RABAT, March 22 – Morocco’s central bank kept its benchmark interest rate at an all-time low of 1.5% on Tuesday, saying its accommodative monetary policy was needed to shore up the economy amid inflationary pressures resulting from the war in Ukraine.
Driven by imported goods, inflation is expected to surge to 4.7% this year from 1.4% in 2021, before slowing to 1.9% next year, the central bank said in a statement following its quarterly board meeting.
The bank revised down its 2022 growth forecast to 0.7% from an earlier 2.9%, citing a severe drought that lowered prospects for this year’s cereals harvest to 2.5 million tonnes.
“These forecasts are shrouded in higher uncertainty,” Central Bank Governor Abdellatif Jouahri told reporters following the meeting.
Morocco’s economy grew by 7.3% last year, when the country harvested 10.3 million tonnes of cereals.

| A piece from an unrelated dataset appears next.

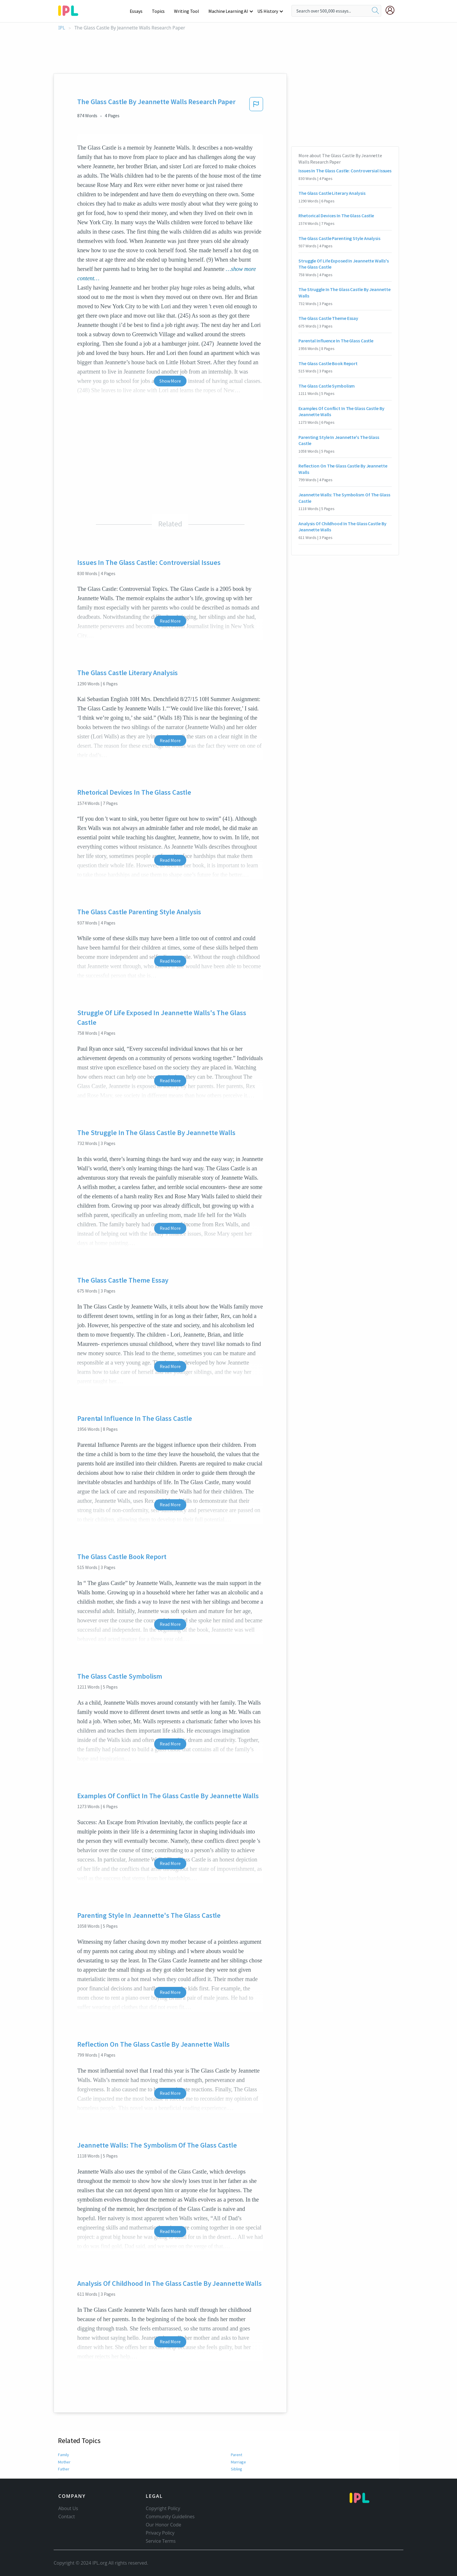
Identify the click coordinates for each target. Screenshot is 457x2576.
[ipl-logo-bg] (70, 9)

As imports continue to outweigh exports, Morocco’s current account deficit is expected to deepen to 5.5% of GDP in 2022, compared with 2.6% in 2021.
Key to Morocco’s hard currency inflow, tourism revenues are expected to recover to 47 billion dirhams ($4.8 billion) in 2022 and 80 billion in 2023 from 34 billion dirhams last year, when Morocco imposed travel bans on key tourist destinations to contain the COVID-19 outbreak.
Remittances from Moroccans abroad, which hit a record 93.3 billion dirhams last year, are seen dropping to 79.3 billion dirhams this year.
Morocco’s foreign exchange reserves are forecast to stand at 342.8 billion dirhams at end-2022, enough to cover 6.5 months of imports. The fiscal deficit would stand at 6.3% of GDP in 2022 and 5.9% in 2023. Morocco will not take the next phase in its dirham currency float process, wanted by the International Monetary Fund, “until small and medium-sized enterprises are well prepared”, Jouahri said, adding that the current context is “unpropitious” due to the pandemic and the fallout of the war in Ukraine.
In March 2020, Morocco widened the band in which the dirham fluctuates to 5% from 2.5%.
Government debt is expected to rise to 76.1% of GDP this year, from 74.8% last year. Non-performing bank loans ratio remains “manageable” at 8.7% in January from 8.4% in December, Jouahri said.
The treasury is also waiting for better market conditions to issue an international bond, he said, without offering further details. The current economic shocks could push Morocco to renegotiate a new precautionary liquidity line to deal with the fallout of the external shocks to the economy, he said.